Fix PySpark loaded models #3384

mriomoreno · 2023-11-13T11:53:32Z

Overview

ISSUE:

Running PySpark GBT models sometimes causes the shap package to fail with the error message:

The background dataset you provided does not cover all the leaves in the model, so TreeExplainer cannot run with the feature_perturbation="tree_path_dependent" option! " Try providing a larger background dataset, no background dataset, or using feature_perturbation="interventional"."

Using feature_perturbation="interventional" as suggested does not work with pyspark models as the predict function is not implemented for pyspark models

# lines 1082 to 1085 in shap/shap/explainers/_tree.py
if self.model_type == "pyspark":
  #import pyspark
  # TODO: support predict for pyspark
   raise NotImplementedError("Predict with pyspark isn't implemented.

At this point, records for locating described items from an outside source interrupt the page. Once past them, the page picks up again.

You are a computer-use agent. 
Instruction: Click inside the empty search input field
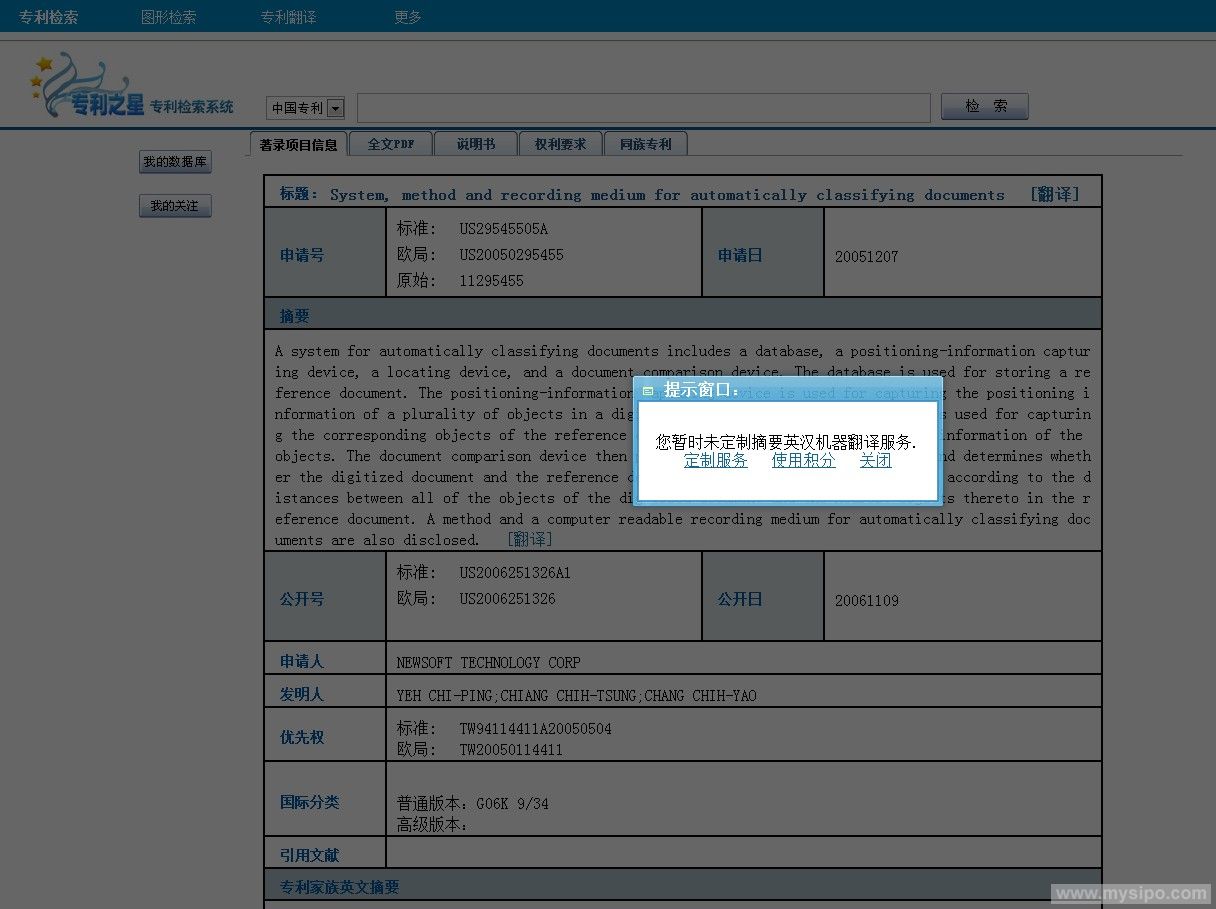click(644, 106)
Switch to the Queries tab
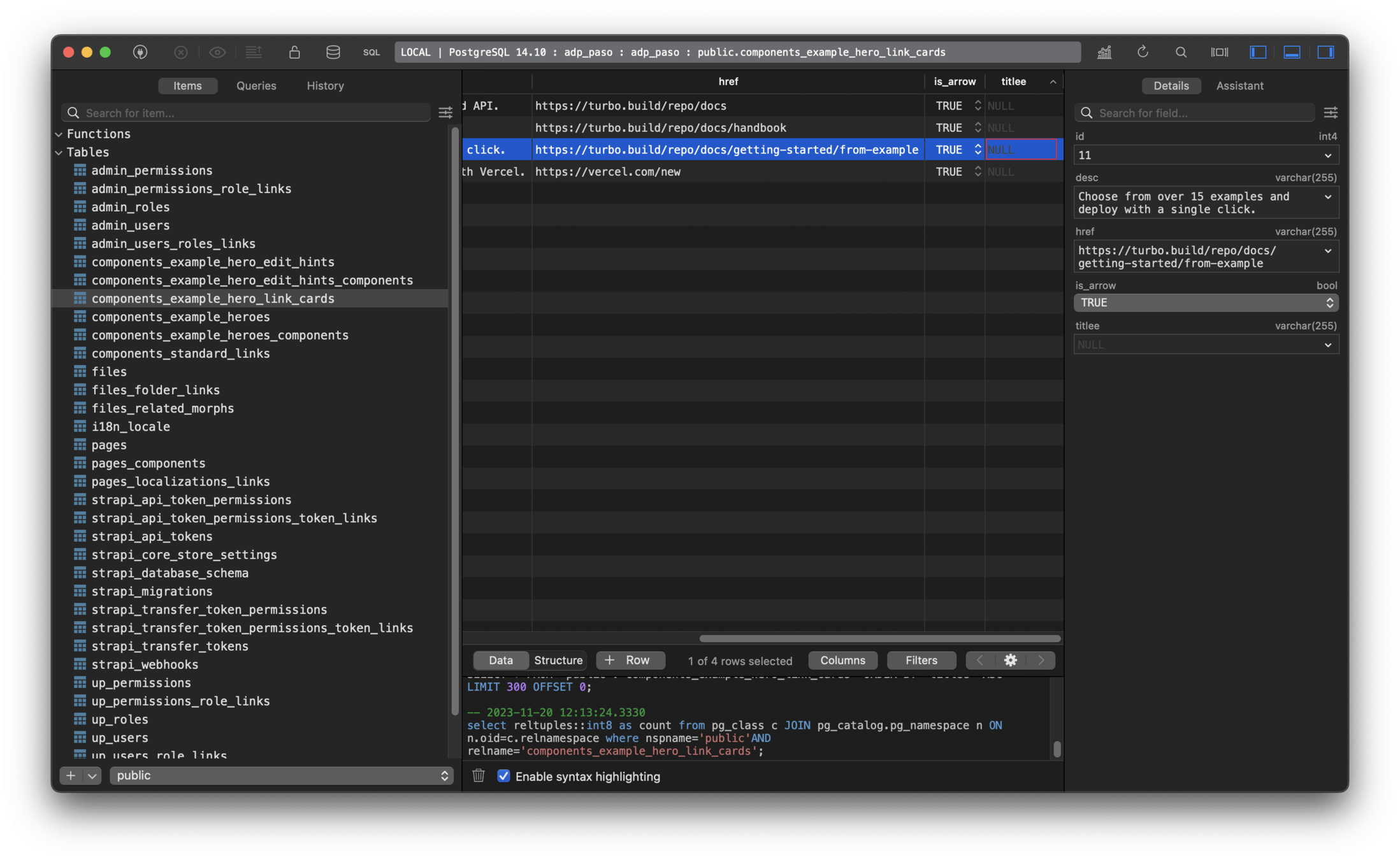Screen dimensions: 1400x860 coord(256,85)
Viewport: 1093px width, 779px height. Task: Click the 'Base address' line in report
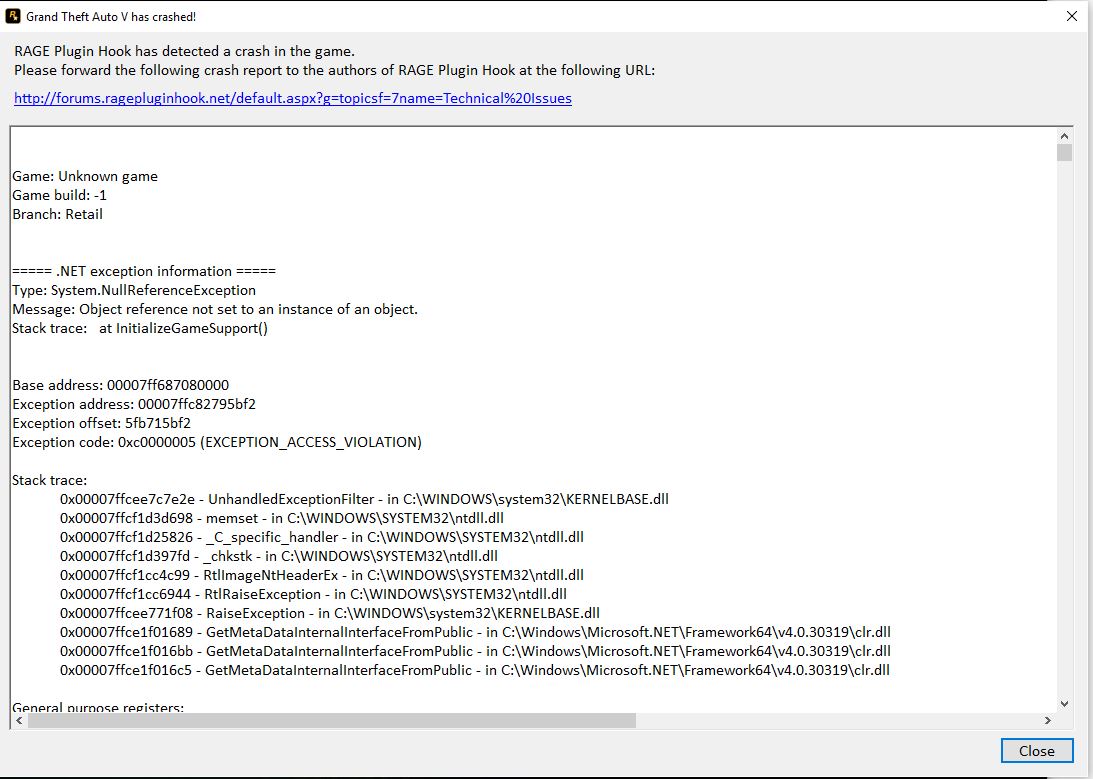coord(121,385)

Don't run 'interventional' as feature_perturbation.")

The feature_perturbation="tree_path_dependent" is failing due to a check in the code that is meant to ensure that background dataset lands in every leaf.

# lines 1031 to 1033 in shap/shap/explainers/_tree.py
# ensure that the passed background dataset lands in every leaf
if np.min(self.trees[i].node_sample_weight) <= 0:
    self.fully_defined_weighting = False

This should by right pass in all cases, considering that no background dataset is required for feature_perturbation="tree_path_dependent".

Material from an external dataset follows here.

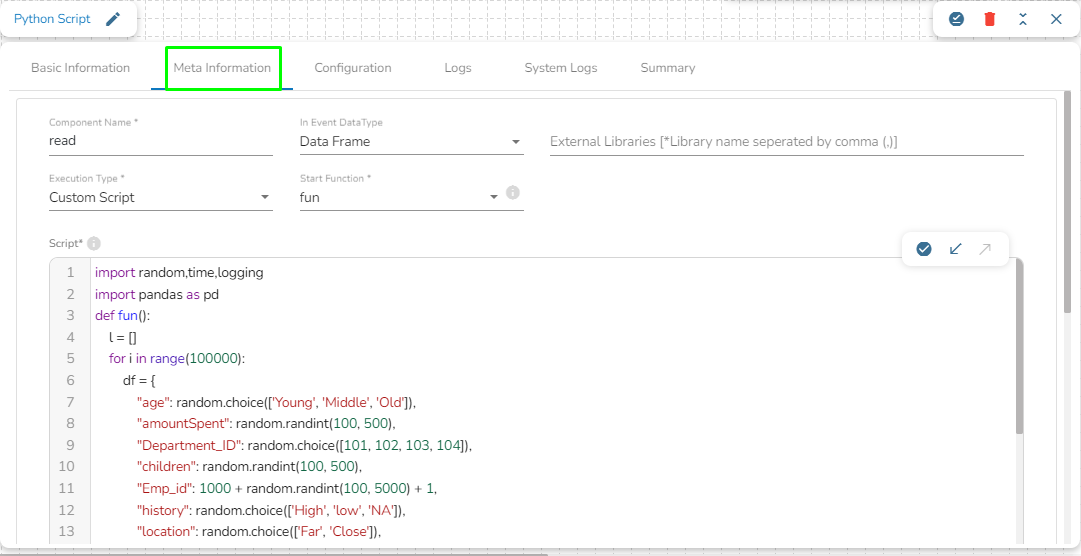Go to the System Logs tab
Viewport: 1081px width, 556px height.
[560, 68]
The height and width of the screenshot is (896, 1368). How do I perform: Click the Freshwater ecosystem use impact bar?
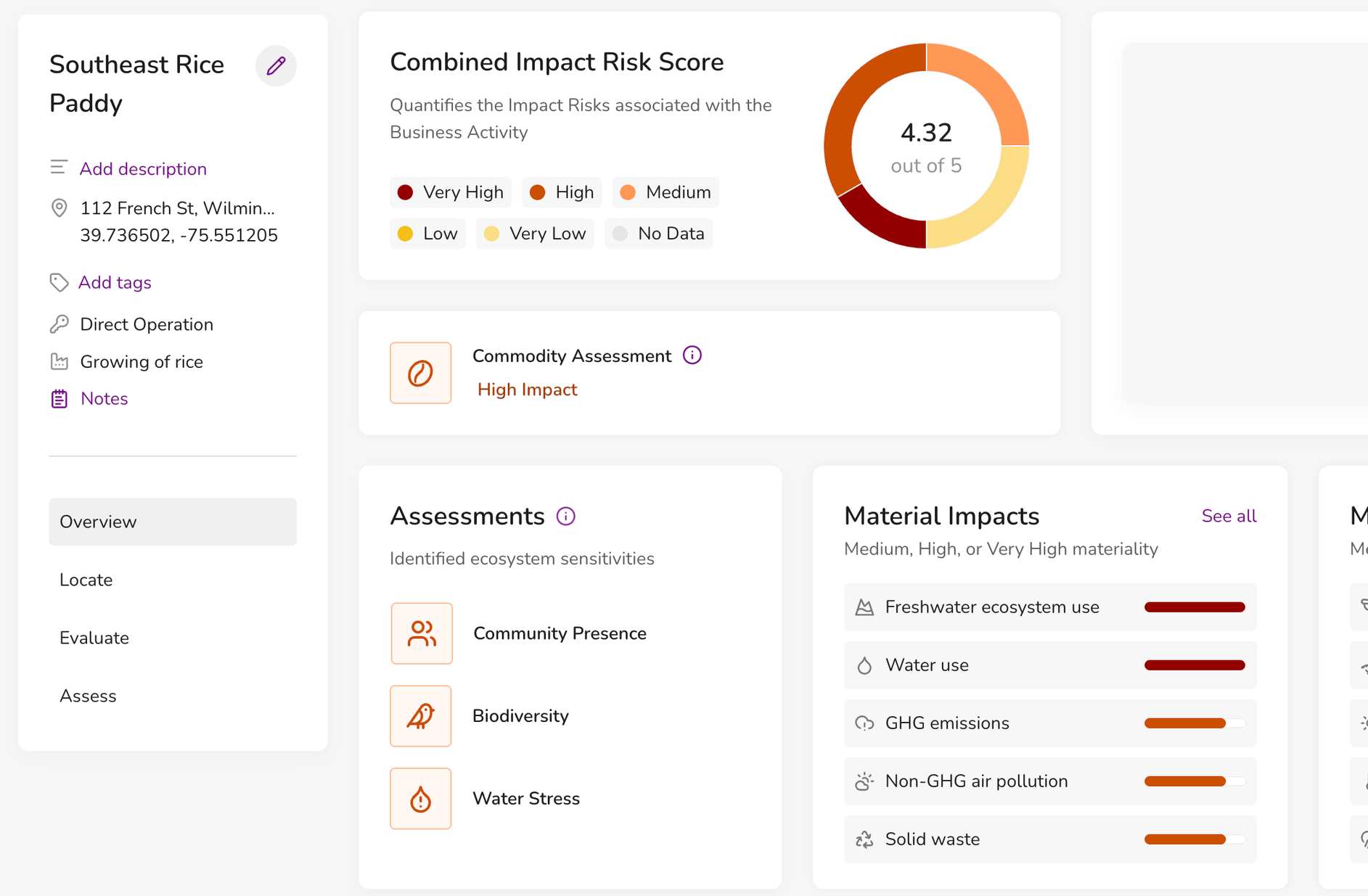tap(1195, 607)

In some cases for pyspark gbt models, fully_defined_weighting is incorrectly set to False. fully_defined_weighting is determined by the values of node_sample_weight, which is determined by the code below:

# line 1199 in shap/shap/explainers/_tree.py
self.node_sample_weight[index] = node.impurityStats().count() #weighted count of element trough this node

node.impurityStats() returns a GiniCalculator, and the method .count() should return a float instead of int.
See source

However, if you create a pyspark GBT model and obtain the values for node.impurityStats().count(),
you will notice that the values has been rounded down to int.

node.impurityStats().count() should return the same values as sum([e for e in node.impurityStats().stats()]) if you follow the image above. It is however rounding down the values, and in some cases values greater than 0 and less than 1 are rounded down to 0.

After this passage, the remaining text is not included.